Lerneffekt innerhalb der Mannschaft

El Yahyaoui nennt neben dem Lerneffekt innerhalb der Mannschaft einen weiteren logischen Grund dafür, dass die Räder ineinander greifen: „In der C-Liga hatten wir teilweise wochenlang spielfrei wegen diverser Rückzüge. Manchmal wussten wir erst kurz vor Anpfiff, ob unser Gegner überhaupt antritt. Das ist jetzt anders. Wir finden das aber gut so. Denn wenn wir in der B-Liga oben stehen, ist das zunächst mal eine sehr guter Leistung.“

Der MSV Dortmund hat marokkanische Wurzeln.

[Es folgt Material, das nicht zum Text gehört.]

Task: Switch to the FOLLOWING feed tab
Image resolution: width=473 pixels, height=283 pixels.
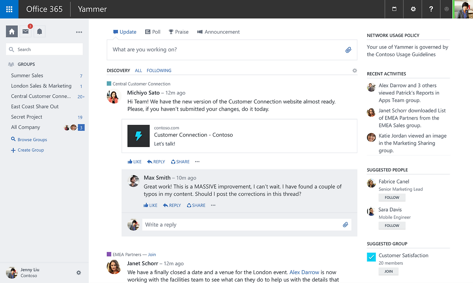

Der MSV Dortmund hat marokkanische Wurzeln. © Folty

Wo soll das noch hinführen? Diese in diesem Zusammenhang ganz positive Frage bringt eine weitere mit sich, die für die Entwicklung der Mannschaft ganz elementar sein wird: Wächst der Verein mit? Denn oft war es in der Vergangenheit so, dass junge Vereine nur ein paar Sommer tanzten. Wenn nun die Mannschaft aus Marokko kommt, die sich im Übrigen weder alleine aus Menschen des nordafrikanischen Landes zusammensetzt noch nur Personen dieses Ursprungs ansprechen möchte, stellt sich die Frage, wen sie auf ihrem Ritt durch die Ligen mitnehmen und was für länger bestehen bleiben könnte.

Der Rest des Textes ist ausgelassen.